_YOUR TASK_
Each record that follows must be reproduced exactly.

_Collected data entries_

________

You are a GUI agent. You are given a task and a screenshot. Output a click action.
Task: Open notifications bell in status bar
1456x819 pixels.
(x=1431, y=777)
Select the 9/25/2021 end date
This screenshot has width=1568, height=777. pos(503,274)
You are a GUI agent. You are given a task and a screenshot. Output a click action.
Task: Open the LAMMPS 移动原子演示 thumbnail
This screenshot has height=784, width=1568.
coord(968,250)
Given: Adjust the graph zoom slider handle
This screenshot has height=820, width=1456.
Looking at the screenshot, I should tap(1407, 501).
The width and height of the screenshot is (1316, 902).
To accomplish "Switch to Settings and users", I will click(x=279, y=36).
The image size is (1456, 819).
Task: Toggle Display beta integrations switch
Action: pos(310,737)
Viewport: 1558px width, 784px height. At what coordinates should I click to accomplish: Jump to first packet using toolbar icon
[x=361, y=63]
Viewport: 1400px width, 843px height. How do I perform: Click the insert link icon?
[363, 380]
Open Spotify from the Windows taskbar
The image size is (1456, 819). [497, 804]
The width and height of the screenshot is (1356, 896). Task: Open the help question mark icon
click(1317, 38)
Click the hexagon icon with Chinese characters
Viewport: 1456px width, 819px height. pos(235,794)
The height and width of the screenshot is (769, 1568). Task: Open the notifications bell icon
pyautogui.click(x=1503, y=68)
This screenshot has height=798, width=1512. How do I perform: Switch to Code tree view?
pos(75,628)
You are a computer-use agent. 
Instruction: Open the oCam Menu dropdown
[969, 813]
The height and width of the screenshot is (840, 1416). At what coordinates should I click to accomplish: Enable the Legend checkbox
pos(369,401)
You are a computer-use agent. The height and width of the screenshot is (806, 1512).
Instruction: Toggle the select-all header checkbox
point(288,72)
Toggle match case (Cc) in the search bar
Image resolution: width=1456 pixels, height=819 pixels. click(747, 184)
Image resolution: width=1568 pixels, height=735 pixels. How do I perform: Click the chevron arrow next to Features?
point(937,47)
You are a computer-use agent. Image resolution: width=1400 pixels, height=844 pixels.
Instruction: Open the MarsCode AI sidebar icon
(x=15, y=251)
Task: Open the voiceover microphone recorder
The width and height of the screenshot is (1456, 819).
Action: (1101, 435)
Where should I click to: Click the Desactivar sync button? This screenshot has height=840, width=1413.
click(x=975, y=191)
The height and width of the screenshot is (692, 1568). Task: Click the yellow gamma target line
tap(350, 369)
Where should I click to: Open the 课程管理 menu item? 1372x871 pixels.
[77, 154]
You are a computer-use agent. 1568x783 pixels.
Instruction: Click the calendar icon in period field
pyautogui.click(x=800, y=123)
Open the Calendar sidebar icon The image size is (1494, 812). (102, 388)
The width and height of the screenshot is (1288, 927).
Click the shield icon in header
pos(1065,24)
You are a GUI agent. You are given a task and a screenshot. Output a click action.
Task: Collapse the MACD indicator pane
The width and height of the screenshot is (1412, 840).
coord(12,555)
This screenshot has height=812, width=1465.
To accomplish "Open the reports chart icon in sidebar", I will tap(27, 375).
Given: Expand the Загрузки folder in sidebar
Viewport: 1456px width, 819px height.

________

_SOLUTION FOR THIS TASK_
You are a GUI agent. You are given a task and a screenshot. Output a click action.
Task: Open notifications bell in status bar
1456x819 pixels.
(x=1431, y=777)
Select the 9/25/2021 end date
This screenshot has width=1568, height=777. pos(503,274)
You are a GUI agent. You are given a task and a screenshot. Output a click action.
Task: Open the LAMMPS 移动原子演示 thumbnail
This screenshot has height=784, width=1568.
coord(968,250)
Given: Adjust the graph zoom slider handle
This screenshot has height=820, width=1456.
Looking at the screenshot, I should tap(1407, 501).
The width and height of the screenshot is (1316, 902).
To accomplish "Switch to Settings and users", I will click(x=279, y=36).
The image size is (1456, 819).
Task: Toggle Display beta integrations switch
Action: pos(310,737)
Viewport: 1558px width, 784px height. At what coordinates should I click to accomplish: Jump to first packet using toolbar icon
[x=361, y=63]
Viewport: 1400px width, 843px height. How do I perform: Click the insert link icon?
[363, 380]
Open Spotify from the Windows taskbar
The image size is (1456, 819). [497, 804]
The width and height of the screenshot is (1356, 896). Task: Open the help question mark icon
click(1317, 38)
Click the hexagon icon with Chinese characters
Viewport: 1456px width, 819px height. pos(235,794)
The height and width of the screenshot is (769, 1568). Task: Open the notifications bell icon
pyautogui.click(x=1503, y=68)
This screenshot has height=798, width=1512. How do I perform: Switch to Code tree view?
pos(75,628)
You are a computer-use agent. 
Instruction: Open the oCam Menu dropdown
[969, 813]
The height and width of the screenshot is (840, 1416). At what coordinates should I click to accomplish: Enable the Legend checkbox
pos(369,401)
You are a computer-use agent. The height and width of the screenshot is (806, 1512).
Instruction: Toggle the select-all header checkbox
point(288,72)
Toggle match case (Cc) in the search bar
Image resolution: width=1456 pixels, height=819 pixels. click(747, 184)
Image resolution: width=1568 pixels, height=735 pixels. How do I perform: Click the chevron arrow next to Features?
point(937,47)
You are a computer-use agent. Image resolution: width=1400 pixels, height=844 pixels.
Instruction: Open the MarsCode AI sidebar icon
(x=15, y=251)
Task: Open the voiceover microphone recorder
The width and height of the screenshot is (1456, 819).
Action: (1101, 435)
Where should I click to: Click the Desactivar sync button? This screenshot has height=840, width=1413.
click(x=975, y=191)
The height and width of the screenshot is (692, 1568). Task: Click the yellow gamma target line
tap(350, 369)
Where should I click to: Open the 课程管理 menu item? 1372x871 pixels.
[77, 154]
You are a computer-use agent. 1568x783 pixels.
Instruction: Click the calendar icon in period field
pyautogui.click(x=800, y=123)
Open the Calendar sidebar icon The image size is (1494, 812). (102, 388)
The width and height of the screenshot is (1288, 927).
Click the shield icon in header
pos(1065,24)
You are a GUI agent. You are given a task and a screenshot. Output a click action.
Task: Collapse the MACD indicator pane
The width and height of the screenshot is (1412, 840).
coord(12,555)
This screenshot has height=812, width=1465.
To accomplish "Open the reports chart icon in sidebar", I will tap(27, 375).
Given: Expand the Загрузки folder in sidebar
Viewport: 1456px width, 819px height.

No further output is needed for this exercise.